Nestled in the Eifel mountain range of western Germany, sitting beneath an imposing twelfth-century castle, lies the small town of Nürburg. Surrounded by lakes and by the peaks of long-extinct volcanoes, it is a place for hiking on spectacular trails that strike through the forests and meadows that bless this area of Germany.
It is also a place to press the pedal to metal and to listen to the thunderous roar of finely tuned engines. For the quiet village of Nürburg is home to the Nürburgring, one of the most famous motor-racing circuits in the world.
The circuit opened in June 1927. One month later it was put to use as the venue for the 1927 edition of the UCI’s road world championships.
Since the introduction of the amateur championship in 1921, the issue of opening the event to professional riders had been debated. As public interest in the event grew, so the voices of those arguing for a professional race grew louder, but there remained resistance.

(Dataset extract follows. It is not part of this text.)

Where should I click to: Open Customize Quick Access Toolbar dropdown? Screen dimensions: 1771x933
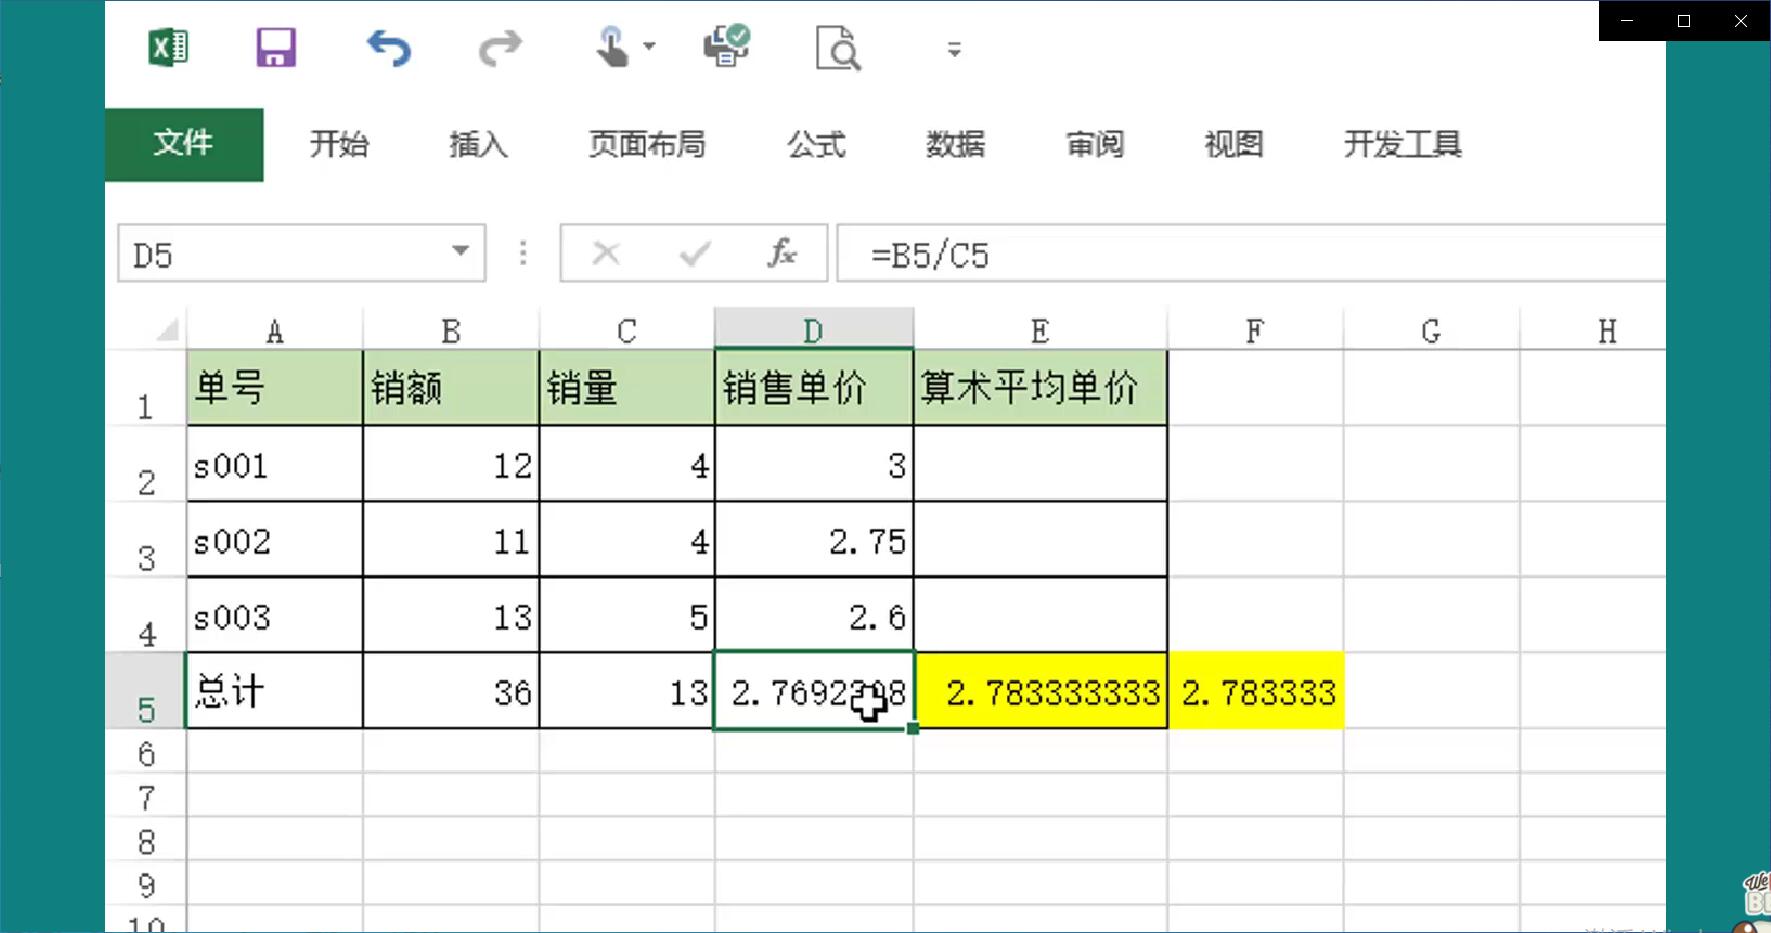954,49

The world championships were the pinnacle of the amateur calendar and some thought including a race for professionals, who already had numerous and increasingly prestigious races, would negatively impact the standing of the event. They counselled against including competitors who, in their eyes, were solely motivated by money.
The debate continued until 1927 when the UCI decided to hold a single race that was open to both amateurs and professionals with the titles awarded to the best placed in each classification.
The controversial decision meant that the Nürburgring would play a significant part in the history of cycling: it was going to be the circuit on which cycling’s first professional road world champion would forge their win.
Just as significantly, this was also the year the rainbow jersey was introduced – that simple white cycling jersey with its five coloured bands, mirroring the colours of the Olympic rings.
It would become one of the most sought after prizes in the sport: a unique, tangible symbol of achievement that stays on your back all season. Win the Worlds and the rainbow jersey was to be yours until someone took it off you.
The northern loop of the Nürburgring was a brutal examination of the strength and endurance of riders. The road twisted and turned and there were numerous climbs for the riders to tackle over the course of the 22.8 kilometre lap which had to be ridden eight times. Italian daily La Stampa called it ‘a continuous rollercoaster tormented by countless curves.’
Italy had boycotted the inaugural amateur championships in 1921, upset at the decision to run the event as a time trial, before Libero Ferrario claimed their first title two years later in the first Worlds run as a massed-start road race.
From that moment Italy embraced the Worlds as much as any other nation. Included in their ranks at the 1927 championships were two of the biggest names in cycling, not to mention the sport’s biggest rivals: Alfredo Binda and Costante Girardengo.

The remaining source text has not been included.